ABCDEFGH ACEFXD Non-accurate coupling: 1, have two deletions (B), (D) with two insertions (X), (D); Or 2, in two deletions (B), (D) and two replace (G, X), (H, D); Deng The non-coupling fully of discrete intersection: have discrete (B), an intersection (D), one non-(X) fully
Table 2
As seen, have now, have multiple describing method, reflect the polymorphism of describing same problem, be not easy to careful classification and handle based on wrong factor based on the string matching problem of wrong factor to particular text and term.And adopt three specific characters of the present invention that only there is a kind of describing method in same problem, reflected that exactly text is corresponding with the character of term.
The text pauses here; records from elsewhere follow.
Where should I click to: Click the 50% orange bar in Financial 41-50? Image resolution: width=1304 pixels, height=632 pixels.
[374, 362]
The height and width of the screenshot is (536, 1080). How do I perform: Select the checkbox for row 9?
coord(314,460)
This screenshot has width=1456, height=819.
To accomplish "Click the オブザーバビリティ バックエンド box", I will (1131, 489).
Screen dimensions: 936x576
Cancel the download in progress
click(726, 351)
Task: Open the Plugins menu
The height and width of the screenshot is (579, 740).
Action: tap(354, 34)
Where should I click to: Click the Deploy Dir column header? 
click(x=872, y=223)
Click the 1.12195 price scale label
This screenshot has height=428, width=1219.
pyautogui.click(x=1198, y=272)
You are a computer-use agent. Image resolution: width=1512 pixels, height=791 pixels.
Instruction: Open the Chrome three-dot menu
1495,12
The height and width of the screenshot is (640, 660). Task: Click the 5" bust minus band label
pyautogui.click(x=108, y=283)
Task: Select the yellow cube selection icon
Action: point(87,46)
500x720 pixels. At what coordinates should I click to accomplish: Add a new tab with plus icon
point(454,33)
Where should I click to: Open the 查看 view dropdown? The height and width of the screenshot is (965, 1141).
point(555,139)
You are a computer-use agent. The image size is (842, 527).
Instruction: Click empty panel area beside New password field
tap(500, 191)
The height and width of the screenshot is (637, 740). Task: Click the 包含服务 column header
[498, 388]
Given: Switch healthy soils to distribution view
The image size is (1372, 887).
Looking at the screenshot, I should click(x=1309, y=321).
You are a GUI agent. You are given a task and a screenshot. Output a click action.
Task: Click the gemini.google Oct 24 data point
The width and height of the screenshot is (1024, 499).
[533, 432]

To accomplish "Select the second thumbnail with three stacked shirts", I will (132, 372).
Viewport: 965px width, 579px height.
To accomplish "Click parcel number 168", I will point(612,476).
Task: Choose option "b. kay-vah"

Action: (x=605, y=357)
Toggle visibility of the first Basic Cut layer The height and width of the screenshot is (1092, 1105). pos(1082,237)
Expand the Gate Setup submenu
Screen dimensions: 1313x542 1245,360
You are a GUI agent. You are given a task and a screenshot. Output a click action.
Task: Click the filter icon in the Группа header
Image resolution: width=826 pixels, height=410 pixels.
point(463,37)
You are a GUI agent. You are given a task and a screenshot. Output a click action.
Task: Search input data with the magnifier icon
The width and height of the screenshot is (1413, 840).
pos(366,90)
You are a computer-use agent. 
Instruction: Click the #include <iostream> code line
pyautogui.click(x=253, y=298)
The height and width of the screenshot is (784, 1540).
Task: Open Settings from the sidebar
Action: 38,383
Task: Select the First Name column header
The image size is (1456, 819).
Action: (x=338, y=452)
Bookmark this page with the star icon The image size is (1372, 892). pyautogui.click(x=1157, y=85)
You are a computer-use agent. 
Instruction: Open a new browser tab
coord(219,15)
About two substring matching problems, existing have two kinds of different describing methods based on wrong factor in the table 2; Only there is a kind of describing method in the present invention to two substring matching problems, more meets the definition of substring.
Contrast by last table, can also be well understood to the difference of discrete feature and deletion error, the difference that cross characteristic is wrong with exchange, the incomplete difference wrong with insertion.
The three specific character parameters that the present invention adopts, i.e. discreteness, intercrossing, incomplete have diverse notion and character between mutually, are characteristics independently each other.The mistake factor is the external manifestation of three specific characters, based on the string matching research thinking of three specific character parameters, has more scientifically disclosed the inherent law of string matching problem.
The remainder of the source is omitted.